▶ **WORK INSTRUCTIONS**:
**1)** Answer these from the passage on Canadian justice reforms:
(a) Which department was Mr Bartlett from?
(b) How long had the Charter been in operation, according to what the Delegation was told?
(c) Canadian criminal legislation targets participation in a criminal enterprise or organisation rather than what?
**2)** From the passage on Canadian justice reforms, output the stretch from "2.60      Canada has" through "of unintended consequences." word for word.

▶ **SOURCE DOCUMENT**:
2.59      Mr Bartlett, from the Department of Justice, highlighted a range of reforms currently being implemented in Canada to address the challenges that complex criminal cases present to law enforcement and prosecutors. Integrated Justice Units were flagged as a significant new approach. The Units integrate the investigation and prosecution of criminal cases by having both police and prosecutors involved in cases from the outset. This approach moves away from the more traditional silo approach in which police are responsible for the investigation of a case and then hand it over to the Public Prosecution Service of Canada to prosecute. Integrated Justice Units allow prosecutors to be involved with police to ensure that the case and brief of evidence are collected and prepared in a manner which is compatible with the prosecution process. It was noted that while this approach has little public or political appeal, it has significant benefits for law enforcement.

The Charter of Rights

2.60      Canada has a Charter of Rights and Freedoms (the Charter). The Delegation was told that the Charter has been in operation for 26 years and that Canadians broadly support it. However, it was acknowledged that for law enforcement the Charter has had a number of unintended consequences.

2.61      The Charter contains a number of  provisions that impact on Canada's options for responding to serious and organised crime, including:

2.62      Due to Canadian constitutional guarantees of freedom of association, Canadian criminal legislative approaches have centred on legislation which targets participation in – rather than membership of – a criminal enterprise or organisation. The Charter was also argued to add complexity to the work of law enforcement because of the issues surrounding individual privacy and lawful access to private property.

▶ **MATERIAL PROVIDED**:
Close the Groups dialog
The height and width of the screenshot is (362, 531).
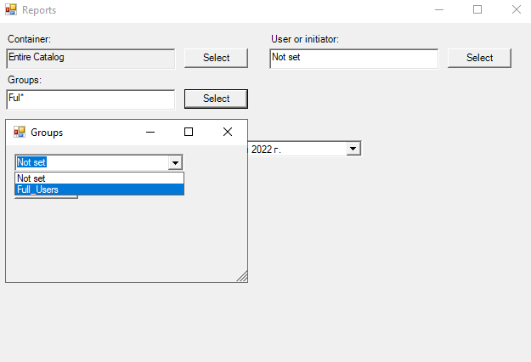227,132
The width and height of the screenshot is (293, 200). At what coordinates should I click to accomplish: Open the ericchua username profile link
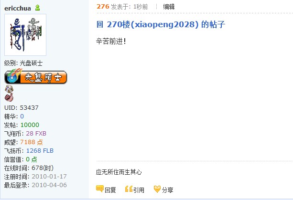18,8
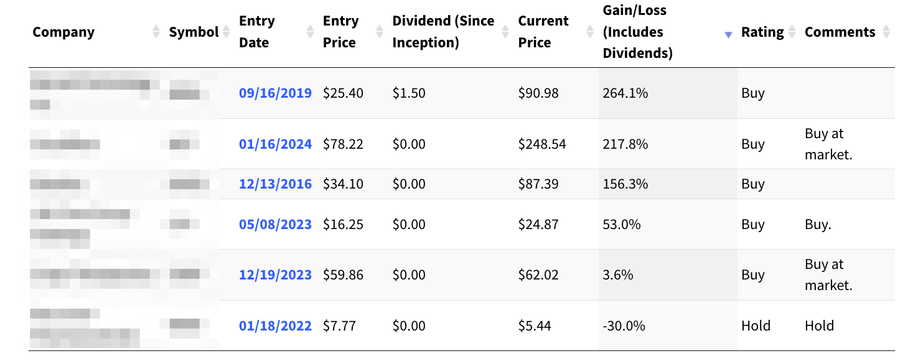Open the 09/16/2019 entry date link
The image size is (918, 361).
pos(275,93)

▶ **SOLVED TASKS**:
**1)**
(a) The Department of Justice.
(b) 26 years.
(c) Membership of a criminal enterprise or organisation.

**2)**
2.60      Canada has a Charter of Rights and Freedoms (the Charter). The Delegation was told that the Charter has been in operation for 26 years and that Canadians broadly support it. However, it was acknowledged that for law enforcement the Charter has had a number of unintended consequences.